Antes de que Margaret naciera, la familia ya la había contactado a Operación Sonrisa.
Un Camino de Atención Integral
El camino de Margaret hacia la cirugía incluyó atención integral. Antes de poder operarse de manera segura, recibió apoyo nutricional, cuidado bucal y terapia del habla.
«Como mamá primeriza, este apoyo ha sido increíblemente valioso para mí», dijo Melina.
A medida que la familia avanzó en el proceso de atención de Margaret, encontraron una comunidad de cuidado a través de los voluntarios de Operación Sonrisa. Para Melina, ser testigo de esa generosidad dejó una huella profunda.
«Veo personas que vienen de otros países y de distintas regiones del Perú, personas que no nos conocen en absoluto, que dan su tiempo y sus conocimientos por amor a los niños y con la convicción de que todo niño merece una oportunidad para una vida mejor», dijo Melina. «Es hermoso saber que no necesitas un vínculo personal para que alguien esté ahí para ti».

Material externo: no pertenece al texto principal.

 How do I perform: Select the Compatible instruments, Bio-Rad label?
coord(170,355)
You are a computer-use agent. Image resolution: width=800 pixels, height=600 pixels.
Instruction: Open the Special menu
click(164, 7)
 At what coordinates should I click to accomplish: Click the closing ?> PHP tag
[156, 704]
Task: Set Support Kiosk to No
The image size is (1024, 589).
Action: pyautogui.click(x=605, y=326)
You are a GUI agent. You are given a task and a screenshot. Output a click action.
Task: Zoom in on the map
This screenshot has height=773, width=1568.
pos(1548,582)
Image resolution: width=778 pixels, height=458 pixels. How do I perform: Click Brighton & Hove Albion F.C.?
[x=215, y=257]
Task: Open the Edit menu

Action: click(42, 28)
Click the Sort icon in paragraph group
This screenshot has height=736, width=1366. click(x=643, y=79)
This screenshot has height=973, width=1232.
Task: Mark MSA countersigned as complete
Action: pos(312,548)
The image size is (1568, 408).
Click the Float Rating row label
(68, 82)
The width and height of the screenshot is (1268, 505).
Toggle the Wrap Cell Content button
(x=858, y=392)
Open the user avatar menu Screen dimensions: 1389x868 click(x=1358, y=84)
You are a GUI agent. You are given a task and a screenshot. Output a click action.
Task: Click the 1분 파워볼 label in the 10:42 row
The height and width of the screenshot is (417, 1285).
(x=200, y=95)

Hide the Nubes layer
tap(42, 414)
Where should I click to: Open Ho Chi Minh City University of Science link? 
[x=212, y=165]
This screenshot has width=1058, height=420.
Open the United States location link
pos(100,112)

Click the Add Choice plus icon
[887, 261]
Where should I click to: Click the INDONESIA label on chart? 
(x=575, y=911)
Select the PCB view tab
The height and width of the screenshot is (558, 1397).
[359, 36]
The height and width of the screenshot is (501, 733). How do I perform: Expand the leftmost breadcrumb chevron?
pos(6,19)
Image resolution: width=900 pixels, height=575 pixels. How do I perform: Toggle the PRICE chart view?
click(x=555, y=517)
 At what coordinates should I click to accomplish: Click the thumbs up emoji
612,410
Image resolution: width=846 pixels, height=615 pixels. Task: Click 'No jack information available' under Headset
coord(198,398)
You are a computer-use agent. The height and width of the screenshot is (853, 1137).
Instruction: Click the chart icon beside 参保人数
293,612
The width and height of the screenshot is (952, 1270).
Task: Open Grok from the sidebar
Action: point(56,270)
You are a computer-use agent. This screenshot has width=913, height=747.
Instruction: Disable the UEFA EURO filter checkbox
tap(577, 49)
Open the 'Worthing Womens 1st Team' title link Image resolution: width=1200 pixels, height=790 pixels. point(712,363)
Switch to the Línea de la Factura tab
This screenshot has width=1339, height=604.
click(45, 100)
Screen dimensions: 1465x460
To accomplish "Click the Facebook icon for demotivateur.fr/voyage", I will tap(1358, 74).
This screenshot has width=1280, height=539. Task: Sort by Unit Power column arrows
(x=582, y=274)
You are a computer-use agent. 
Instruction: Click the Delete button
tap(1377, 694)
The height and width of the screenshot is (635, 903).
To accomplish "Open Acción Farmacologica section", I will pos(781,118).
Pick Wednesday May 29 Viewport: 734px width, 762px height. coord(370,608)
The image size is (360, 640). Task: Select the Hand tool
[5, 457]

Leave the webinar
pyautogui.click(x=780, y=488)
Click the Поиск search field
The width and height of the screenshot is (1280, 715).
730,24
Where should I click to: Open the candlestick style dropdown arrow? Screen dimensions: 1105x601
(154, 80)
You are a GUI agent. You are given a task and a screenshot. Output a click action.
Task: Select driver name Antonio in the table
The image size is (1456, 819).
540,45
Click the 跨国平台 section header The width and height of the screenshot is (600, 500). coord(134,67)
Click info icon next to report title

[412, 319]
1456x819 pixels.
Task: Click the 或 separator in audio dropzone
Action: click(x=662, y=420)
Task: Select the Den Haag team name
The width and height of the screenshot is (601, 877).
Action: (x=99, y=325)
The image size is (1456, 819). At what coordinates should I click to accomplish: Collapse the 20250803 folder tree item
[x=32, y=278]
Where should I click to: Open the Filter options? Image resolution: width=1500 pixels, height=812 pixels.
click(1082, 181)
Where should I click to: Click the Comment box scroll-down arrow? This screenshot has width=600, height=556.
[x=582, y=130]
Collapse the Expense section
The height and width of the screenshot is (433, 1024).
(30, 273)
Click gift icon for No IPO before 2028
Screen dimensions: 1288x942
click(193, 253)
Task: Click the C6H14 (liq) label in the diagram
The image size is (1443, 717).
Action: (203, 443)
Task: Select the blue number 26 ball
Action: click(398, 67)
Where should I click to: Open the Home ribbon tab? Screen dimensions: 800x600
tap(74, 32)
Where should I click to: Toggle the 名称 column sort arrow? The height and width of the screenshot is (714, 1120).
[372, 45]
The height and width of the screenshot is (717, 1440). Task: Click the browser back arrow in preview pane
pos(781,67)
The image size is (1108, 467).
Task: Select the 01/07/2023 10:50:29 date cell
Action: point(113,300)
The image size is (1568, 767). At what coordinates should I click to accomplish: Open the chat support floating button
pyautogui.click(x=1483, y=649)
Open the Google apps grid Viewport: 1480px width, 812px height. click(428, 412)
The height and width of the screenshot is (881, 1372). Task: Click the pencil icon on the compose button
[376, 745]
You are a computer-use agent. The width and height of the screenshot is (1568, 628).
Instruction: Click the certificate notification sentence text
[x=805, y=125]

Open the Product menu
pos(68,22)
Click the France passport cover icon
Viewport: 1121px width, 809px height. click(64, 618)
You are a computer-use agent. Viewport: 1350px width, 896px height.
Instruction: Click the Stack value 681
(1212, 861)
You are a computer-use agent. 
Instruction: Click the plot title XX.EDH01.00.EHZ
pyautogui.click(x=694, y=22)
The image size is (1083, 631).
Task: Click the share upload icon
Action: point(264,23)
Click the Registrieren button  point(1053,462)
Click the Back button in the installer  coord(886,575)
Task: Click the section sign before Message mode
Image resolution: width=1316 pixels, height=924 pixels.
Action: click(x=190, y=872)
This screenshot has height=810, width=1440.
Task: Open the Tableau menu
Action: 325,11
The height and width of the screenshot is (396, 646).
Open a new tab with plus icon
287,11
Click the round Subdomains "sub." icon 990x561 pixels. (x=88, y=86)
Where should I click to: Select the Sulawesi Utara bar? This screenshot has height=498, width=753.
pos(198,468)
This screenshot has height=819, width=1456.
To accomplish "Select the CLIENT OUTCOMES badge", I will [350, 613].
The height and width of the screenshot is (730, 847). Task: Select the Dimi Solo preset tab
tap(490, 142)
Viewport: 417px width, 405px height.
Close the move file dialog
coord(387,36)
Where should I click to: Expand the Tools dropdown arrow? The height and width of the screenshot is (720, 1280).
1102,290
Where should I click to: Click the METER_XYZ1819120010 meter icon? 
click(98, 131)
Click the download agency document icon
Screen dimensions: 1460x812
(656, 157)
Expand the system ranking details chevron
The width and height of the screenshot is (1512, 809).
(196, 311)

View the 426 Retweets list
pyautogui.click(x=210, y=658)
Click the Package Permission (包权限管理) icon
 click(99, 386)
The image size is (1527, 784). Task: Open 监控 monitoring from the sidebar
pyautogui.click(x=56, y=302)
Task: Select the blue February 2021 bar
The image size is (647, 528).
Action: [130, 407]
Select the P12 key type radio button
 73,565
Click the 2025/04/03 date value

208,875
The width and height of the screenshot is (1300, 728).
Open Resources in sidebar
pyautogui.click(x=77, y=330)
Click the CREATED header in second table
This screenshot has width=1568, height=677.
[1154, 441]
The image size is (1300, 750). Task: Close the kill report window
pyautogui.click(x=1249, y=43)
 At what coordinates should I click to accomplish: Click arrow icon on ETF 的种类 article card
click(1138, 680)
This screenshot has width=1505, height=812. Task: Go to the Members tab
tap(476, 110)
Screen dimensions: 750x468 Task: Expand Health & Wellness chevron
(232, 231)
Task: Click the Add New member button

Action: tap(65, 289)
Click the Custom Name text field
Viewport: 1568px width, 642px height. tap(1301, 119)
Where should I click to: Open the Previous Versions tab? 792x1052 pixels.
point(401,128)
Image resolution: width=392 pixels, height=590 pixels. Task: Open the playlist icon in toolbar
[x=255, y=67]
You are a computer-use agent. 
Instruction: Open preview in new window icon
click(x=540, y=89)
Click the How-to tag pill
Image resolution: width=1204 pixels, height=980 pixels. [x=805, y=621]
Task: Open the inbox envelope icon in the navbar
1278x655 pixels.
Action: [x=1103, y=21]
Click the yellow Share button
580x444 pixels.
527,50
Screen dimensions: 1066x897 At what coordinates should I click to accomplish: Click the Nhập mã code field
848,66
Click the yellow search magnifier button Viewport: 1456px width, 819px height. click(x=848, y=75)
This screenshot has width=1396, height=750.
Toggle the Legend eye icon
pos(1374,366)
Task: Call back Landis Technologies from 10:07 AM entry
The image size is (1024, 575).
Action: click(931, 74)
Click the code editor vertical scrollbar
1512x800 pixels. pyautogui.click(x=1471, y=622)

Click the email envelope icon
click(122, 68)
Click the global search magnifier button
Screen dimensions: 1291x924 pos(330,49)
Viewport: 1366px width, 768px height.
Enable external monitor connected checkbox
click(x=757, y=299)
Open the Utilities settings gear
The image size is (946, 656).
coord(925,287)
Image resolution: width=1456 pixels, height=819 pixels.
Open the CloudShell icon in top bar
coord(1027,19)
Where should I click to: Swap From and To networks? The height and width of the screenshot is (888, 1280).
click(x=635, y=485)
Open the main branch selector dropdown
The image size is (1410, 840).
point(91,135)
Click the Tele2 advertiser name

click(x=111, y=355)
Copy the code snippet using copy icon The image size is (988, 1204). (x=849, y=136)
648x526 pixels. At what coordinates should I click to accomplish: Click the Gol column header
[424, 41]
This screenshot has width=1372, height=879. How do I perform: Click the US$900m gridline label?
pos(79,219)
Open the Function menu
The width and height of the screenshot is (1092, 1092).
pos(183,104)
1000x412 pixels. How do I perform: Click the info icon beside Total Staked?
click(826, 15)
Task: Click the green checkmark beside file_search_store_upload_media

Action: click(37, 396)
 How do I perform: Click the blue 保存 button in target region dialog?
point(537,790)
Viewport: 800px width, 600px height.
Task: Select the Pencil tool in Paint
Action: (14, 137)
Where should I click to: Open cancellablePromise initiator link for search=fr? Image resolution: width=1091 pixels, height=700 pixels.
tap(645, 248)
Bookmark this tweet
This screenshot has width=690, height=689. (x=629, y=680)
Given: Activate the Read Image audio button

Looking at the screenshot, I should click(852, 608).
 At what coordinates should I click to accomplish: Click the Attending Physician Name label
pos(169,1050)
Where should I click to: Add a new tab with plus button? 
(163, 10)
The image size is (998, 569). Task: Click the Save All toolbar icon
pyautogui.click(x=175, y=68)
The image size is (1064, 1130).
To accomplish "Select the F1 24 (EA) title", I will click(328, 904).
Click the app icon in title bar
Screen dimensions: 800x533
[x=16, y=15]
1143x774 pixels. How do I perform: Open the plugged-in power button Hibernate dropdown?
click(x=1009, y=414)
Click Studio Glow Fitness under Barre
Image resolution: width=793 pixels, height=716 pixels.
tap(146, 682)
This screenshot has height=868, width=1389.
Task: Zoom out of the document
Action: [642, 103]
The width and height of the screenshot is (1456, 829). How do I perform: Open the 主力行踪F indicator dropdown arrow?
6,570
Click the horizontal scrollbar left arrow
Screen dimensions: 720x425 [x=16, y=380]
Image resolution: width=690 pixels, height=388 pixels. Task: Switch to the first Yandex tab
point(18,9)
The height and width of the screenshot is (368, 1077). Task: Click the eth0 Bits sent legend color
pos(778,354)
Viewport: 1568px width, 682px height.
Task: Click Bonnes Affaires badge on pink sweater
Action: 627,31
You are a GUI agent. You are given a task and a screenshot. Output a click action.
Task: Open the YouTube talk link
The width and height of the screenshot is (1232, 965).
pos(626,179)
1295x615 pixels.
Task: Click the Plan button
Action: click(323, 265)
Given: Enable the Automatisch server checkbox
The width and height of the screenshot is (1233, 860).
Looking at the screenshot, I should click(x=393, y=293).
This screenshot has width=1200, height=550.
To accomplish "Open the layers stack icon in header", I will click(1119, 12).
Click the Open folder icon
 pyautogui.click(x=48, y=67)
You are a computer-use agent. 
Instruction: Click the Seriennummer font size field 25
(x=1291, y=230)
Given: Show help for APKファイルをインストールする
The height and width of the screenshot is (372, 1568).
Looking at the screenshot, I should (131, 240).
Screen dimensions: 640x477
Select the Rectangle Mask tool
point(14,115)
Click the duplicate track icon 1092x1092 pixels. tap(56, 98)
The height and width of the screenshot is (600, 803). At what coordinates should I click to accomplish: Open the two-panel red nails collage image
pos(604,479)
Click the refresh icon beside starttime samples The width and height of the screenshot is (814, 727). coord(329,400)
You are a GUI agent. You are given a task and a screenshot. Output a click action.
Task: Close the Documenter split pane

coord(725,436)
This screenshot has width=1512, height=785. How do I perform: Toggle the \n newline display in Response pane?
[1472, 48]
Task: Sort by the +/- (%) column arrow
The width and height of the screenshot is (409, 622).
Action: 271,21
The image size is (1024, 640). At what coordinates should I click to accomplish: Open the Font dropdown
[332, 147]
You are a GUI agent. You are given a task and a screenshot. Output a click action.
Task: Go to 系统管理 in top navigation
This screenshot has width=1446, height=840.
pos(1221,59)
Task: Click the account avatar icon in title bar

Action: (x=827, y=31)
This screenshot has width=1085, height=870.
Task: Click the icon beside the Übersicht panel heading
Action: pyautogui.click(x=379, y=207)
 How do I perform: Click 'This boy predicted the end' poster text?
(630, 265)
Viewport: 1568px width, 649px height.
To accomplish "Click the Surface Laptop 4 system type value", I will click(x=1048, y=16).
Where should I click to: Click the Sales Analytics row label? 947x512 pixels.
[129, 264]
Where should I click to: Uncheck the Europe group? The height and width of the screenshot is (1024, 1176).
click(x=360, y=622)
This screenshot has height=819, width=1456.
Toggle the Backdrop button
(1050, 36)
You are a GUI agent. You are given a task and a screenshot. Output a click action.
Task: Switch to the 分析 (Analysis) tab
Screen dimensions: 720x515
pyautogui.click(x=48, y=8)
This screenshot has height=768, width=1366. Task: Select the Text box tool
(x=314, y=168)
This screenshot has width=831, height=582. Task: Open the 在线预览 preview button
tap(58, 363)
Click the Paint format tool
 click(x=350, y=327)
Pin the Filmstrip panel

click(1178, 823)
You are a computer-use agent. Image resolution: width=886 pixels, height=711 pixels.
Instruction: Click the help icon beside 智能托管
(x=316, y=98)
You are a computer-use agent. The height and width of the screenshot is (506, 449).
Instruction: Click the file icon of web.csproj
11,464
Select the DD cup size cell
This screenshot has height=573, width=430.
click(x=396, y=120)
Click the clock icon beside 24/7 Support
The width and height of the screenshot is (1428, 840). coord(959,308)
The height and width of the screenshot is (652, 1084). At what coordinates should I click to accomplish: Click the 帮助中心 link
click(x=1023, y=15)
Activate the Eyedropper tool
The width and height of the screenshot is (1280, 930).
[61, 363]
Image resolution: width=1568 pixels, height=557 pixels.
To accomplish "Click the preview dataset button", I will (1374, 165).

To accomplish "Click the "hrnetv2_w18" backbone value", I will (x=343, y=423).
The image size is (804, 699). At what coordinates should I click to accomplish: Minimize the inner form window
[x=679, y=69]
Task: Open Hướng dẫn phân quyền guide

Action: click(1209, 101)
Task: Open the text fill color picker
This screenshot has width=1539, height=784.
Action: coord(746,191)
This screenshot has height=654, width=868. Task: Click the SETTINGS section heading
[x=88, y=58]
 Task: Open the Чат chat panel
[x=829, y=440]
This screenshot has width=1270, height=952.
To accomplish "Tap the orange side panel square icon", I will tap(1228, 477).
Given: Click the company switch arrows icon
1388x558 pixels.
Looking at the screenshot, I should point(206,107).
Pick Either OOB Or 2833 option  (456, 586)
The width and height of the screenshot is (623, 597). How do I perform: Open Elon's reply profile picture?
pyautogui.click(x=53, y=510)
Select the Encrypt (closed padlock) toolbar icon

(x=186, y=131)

A los seis meses de vida, llegó el día de la cirugía de Margaret. Cuando la llevaron en camilla hacia el quirófano, ella estaba tranquila y serena, mientras su madre contenía las lágrimas. «Sé que esto es por ella», dijo Melina. «Sé que mis lágrimas, incluso las que nacen de la preocupación, son parte de querer un futuro mejor para ella, de apoyar su desarrollo pleno y darle la vida que se merece».
El Amor de un Padre, el Futuro de una Hija
Miguel no eligió nacer con labio y paladar hendido. Y tampoco dejó que eso definiera los límites de su vida. Formó una familia, se enamoró y se convirtió en el tipo de padre que, cuando llegó el momento, ya entendía lo que su hija iba a necesitar.
Hay padres como Miguel en todo el mundo. Padres que tuvieron un camino difícil para recibir la atención que necesitaban y que ahora ven a sus propios hijos alcanzar un futuro que muchas veces ellos no pudieron imaginarse. Cuando Operación Sonrisa apoya a niños como Margaret, no cambia solo una vida. Cambia la historia de toda una familia a lo largo de las generaciones.
«Mi hija es hermosa», dijo Miguel. «Estoy inmensamente feliz de que haya tenido la oportunidad de crecer y florecer en todos los sentidos.»
Su deseo para Margaret es claro: «Que sea feliz. Que sea buena persona. Que nunca se avergüence de su condición. Quiero que mi hija sea valiente y resiliente. Ver a mi hija bien me llena de alegría, a mí y a mi esposa.»
Melina, Miguel y Margaret son prueba de que cuando la atención llega a un niño, llega a toda una familia.